(What the task requires):
Whenever the string "computer" appears in a line below, please copy the line out.

(Available records)

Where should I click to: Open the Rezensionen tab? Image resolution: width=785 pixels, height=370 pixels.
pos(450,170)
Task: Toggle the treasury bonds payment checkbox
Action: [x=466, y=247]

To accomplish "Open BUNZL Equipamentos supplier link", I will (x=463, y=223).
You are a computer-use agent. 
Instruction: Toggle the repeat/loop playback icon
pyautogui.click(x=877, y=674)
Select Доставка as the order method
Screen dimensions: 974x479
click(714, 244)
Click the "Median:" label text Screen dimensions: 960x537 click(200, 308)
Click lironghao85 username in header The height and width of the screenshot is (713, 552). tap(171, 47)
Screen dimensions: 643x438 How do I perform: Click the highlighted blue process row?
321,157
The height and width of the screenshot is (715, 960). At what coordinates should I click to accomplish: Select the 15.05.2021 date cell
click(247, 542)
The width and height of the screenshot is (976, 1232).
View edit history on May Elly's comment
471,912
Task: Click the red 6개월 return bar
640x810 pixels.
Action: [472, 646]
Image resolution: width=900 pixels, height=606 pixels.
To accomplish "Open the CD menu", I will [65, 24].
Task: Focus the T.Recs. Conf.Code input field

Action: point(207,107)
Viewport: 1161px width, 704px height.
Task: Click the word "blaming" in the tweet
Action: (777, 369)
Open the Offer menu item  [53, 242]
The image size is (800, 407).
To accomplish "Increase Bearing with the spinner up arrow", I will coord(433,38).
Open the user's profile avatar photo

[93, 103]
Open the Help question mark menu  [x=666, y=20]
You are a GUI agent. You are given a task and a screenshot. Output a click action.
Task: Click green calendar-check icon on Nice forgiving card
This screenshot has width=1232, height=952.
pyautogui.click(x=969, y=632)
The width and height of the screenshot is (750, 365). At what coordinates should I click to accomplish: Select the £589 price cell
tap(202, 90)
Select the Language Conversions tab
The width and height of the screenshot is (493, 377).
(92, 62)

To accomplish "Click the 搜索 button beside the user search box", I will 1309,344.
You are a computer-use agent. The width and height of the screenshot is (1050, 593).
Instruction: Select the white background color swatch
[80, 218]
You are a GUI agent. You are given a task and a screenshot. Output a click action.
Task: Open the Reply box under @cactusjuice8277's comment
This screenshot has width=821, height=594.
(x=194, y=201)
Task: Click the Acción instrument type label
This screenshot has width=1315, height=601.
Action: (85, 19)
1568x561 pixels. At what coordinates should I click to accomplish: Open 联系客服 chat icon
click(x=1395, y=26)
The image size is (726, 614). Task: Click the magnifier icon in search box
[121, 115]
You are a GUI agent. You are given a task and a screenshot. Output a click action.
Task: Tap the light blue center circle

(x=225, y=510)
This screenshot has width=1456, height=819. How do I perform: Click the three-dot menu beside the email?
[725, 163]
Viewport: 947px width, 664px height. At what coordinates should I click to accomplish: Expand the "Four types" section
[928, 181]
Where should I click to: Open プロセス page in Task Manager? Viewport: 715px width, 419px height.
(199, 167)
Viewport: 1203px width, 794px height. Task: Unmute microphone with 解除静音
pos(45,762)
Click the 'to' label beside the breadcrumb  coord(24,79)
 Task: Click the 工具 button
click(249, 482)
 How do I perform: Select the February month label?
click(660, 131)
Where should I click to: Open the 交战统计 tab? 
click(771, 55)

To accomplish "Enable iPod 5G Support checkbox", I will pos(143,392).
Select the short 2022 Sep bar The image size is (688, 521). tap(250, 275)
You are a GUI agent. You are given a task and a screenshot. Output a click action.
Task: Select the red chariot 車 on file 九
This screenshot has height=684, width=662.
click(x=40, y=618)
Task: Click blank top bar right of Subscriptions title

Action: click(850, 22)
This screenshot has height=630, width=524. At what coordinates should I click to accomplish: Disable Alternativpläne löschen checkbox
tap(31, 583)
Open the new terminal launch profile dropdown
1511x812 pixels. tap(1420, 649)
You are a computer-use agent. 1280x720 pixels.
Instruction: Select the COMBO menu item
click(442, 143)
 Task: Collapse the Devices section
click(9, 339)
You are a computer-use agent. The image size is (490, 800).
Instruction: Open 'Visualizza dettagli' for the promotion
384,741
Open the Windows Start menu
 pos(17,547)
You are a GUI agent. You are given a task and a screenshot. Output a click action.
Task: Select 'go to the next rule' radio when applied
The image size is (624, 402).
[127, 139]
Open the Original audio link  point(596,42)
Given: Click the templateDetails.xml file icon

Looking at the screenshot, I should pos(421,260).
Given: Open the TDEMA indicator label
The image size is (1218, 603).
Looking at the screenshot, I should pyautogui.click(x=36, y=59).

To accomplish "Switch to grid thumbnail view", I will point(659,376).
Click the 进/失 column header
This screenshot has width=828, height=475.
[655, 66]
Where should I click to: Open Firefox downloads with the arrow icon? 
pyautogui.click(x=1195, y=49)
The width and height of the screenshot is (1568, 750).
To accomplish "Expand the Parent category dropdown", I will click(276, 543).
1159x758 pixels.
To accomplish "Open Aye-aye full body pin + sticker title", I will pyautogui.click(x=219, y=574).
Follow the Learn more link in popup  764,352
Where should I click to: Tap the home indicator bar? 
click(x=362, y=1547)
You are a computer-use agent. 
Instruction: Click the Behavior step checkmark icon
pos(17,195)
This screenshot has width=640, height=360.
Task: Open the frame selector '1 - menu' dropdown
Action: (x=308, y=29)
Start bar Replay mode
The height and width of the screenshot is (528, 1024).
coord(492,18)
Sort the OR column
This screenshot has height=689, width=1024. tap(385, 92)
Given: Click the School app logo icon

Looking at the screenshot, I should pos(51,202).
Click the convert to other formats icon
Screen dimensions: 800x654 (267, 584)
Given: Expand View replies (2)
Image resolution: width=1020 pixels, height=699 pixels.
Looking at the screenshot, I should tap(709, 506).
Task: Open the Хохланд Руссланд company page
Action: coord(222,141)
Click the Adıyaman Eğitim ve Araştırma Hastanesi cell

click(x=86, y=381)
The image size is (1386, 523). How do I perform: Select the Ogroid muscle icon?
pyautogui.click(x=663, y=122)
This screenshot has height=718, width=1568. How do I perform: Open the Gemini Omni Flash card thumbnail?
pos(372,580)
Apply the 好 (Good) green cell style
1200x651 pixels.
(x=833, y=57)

(End Available records)

(Result of this exercise):
You are a computer-use agent. 
You are a computer-use agent. The width and height of the screenshot is (1050, 593).
You are a computer-use agent. 1280x720 pixels.
You are a computer-use agent. The image size is (490, 800).
You are a computer-use agent. 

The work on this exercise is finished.